Love is a principle, not a feeling. Love comes back after being pushed away, just as a tree’s branches will spring back after the ice melts. Love hopes and endures all things. All things. Even those things which seem impossible. (Even broken branches.) But how?

“My grace is sufficient for thee: for my strength is made perfect in weakness.” (2 Corinthians 12:9)

Beautiful words, spoken to one of God’s most faithful messengers… But it wasn’t written just for him. It was written for me, too.

How often I hold onto this promise in times of trial. God’s grace is sufficient for me - there are no qualifiers or conditions in that statement. If I am losing my battles, falling behind, unable to cope with what I must face… It is not because of a shortage of Grace. It’s because I’m trying to win battles on my own. God does not promise to take away our battles. But He promises to give us strength to overcome. Failure is not caused by an increasing intensity of battle. Failure happens if (and only if) we look for strength anywhere other than His grace and power.
□ □ □
### Jobs:
1) Answer these questions from the passage on love and grace:
(a) What image is used to describe love coming back after being pushed away?
(b) Which Bible verse is cited after the quotation about grace and strength?
(c) When does failure happen, according to the last paragraph?
2) From the passage on love and grace, quote the stretch from "Love is a principle, not" through "(2 Corinthians 12:9)".
The records that follow were drawn from a separate source.

### Records shown:
□ □ □
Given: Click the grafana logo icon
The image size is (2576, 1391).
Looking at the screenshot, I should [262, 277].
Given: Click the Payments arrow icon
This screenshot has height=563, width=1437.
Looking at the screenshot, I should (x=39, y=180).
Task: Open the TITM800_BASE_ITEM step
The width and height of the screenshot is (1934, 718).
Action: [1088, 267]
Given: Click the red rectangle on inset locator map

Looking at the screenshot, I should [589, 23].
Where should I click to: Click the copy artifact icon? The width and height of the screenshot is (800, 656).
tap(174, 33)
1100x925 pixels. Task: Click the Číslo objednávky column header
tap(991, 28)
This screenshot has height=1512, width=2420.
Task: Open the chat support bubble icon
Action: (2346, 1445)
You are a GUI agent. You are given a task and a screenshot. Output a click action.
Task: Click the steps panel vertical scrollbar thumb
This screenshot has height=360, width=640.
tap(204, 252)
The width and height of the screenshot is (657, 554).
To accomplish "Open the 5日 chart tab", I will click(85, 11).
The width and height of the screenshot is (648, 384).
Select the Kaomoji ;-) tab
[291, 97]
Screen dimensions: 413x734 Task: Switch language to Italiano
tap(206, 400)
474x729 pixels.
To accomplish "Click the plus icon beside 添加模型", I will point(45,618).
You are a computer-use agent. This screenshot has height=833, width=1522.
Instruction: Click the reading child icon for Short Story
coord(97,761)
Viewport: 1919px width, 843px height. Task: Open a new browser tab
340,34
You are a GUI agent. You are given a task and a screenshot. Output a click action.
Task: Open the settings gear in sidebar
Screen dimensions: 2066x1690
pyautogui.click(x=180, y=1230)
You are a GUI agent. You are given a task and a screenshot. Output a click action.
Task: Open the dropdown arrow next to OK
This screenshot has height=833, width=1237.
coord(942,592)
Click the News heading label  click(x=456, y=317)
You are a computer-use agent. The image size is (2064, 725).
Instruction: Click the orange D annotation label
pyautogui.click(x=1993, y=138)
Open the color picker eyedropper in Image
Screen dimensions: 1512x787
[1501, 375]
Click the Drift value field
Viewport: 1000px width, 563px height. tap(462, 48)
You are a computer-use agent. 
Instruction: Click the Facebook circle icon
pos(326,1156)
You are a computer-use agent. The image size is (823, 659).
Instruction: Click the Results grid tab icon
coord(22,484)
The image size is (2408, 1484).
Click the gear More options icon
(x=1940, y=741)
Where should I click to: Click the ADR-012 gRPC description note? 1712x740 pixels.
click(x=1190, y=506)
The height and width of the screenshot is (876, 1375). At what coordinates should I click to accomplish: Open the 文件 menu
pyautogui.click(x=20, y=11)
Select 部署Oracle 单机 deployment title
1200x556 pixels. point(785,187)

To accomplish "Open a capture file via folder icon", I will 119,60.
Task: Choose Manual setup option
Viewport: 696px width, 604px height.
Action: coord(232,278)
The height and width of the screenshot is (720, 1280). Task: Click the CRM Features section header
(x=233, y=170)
□ □ □
### Results:
1)
(a) A tree's branches springing back after the ice melts.
(b) 2 Corinthians 12:9.
(c) Failure happens if, and only if, we look for strength anywhere other than His grace and power.

2)
Love is a principle, not a feeling. Love comes back after being pushed away, just as a tree’s branches will spring back after the ice melts. Love hopes and endures all things. All things. Even those things which seem impossible. (Even broken branches.) But how?

“My grace is sufficient for thee: for my strength is made perfect in weakness.” (2 Corinthians 12:9)